Second, and as the Telegram’s Russell Wangersky pointed out to Skinner, it is hardly news that provinces were concerned about their own interests and that the federal government was trying to cobble together a deal among the lot of them.
Wangersky had another possible explanation for the Premier’s comments. Maybe she was trying to soften the blow for the near future when the provincial government agrees to get rid of minimum processing regulations.
That’s plausible and it certainly recognizes one of the things the conventional arguments – and Skinner’s talking point - ignores. Just as the federal and provincial governments in the rest of the country have interests and competing agendas, the provincial government here has an agenda as well that isn’t the simplistic tale Kathy Dunderdale tells of holding federal feet to the fire.
Sometimes, the government position reflects internal divisions. That’s one explanation SRBP tossed out there last week, given the obvious gap between Kathy Dunderdale’s statements and the provincial position described by fisheries minister Derrick Dalley.
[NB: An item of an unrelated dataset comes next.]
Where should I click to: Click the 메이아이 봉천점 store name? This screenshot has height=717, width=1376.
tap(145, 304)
Take a look at the initial provincial position to sit out the talks and you might see another example. It came on the heels of the failed ABC campaign. Danny Williams attacked Stephen Harper personally, as Williams loved to do. Incidentally, Skinner had initially rejected the ABC campaign. Not his style.
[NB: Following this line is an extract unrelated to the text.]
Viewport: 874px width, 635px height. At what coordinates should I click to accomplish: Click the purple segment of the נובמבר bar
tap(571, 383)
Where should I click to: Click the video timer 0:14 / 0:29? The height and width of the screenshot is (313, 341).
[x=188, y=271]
In the event, Skinner’s view didn’t hold sway. Williams suffered a huge personal political defeat with his ABC failure. Had the provincial government participated in the talks, Danny Williams would have had to acknowledge publicly that his ABC campaign had been a dismal failure. Either that or he knew heading into the talks that he could not participate in the talks and engage in his usual theatrics that brought him personal success in popularity but seldom produced anything else of substance.
If that highly personal explanation doesn’t grab you, think about it this way. Free trade would almost inevitably have involved changes in provincial policies in the fishery. Danny Williams was generally unwilling to risk his own popularity for anything. Kathy Dunderdale, among others, favoured traditional policies. Her political status derived largely from Williams. Neither was known for political courage and new ideas. Other ministers like Skinner and Trevor Taylor may well have had other ideas, as they often expressed publicly.
The problem for them was the power balance inside cabinet. Hypothetically, dissident ministers like Skinner (never a big Kathy Dunderdale fan) or Trevor Taylor simply could never have wielded the kind of influence against the hegemony of Williams and his cabal of enablers - like Tom Marshall and Kathy Dunderdale - that others could these days against a Premier whose position exists purely as one among equals.
If you look at the comments from the fisheries union, the processors and others the past few days, you can see a potent reason why the Premier wouldn’t have to lay the groundwork with the public about the elimination of archaic processing regulations. The industry will likely be united as never before. That unity will make the political job of selling a trade agreement that kills processing regulations that much easier.
But if Kathy Dunderdale didn’t share the industry’s enthusiasm for dumping out-dated ideas, then she might need another tack. She might well have gone public in hopes of winning some popular support for her position. Just remember, she positioned herself as the personal champion of minimum processing restrictions. That was a big message she got through loud and clear, just as she seemed to take great delight on Thursday in noting that she had tied search and rescue to free trade. Trying to get more federal spending on search and rescue.
That’s another old Kathy Dunderdale position, in case you’d forgotten.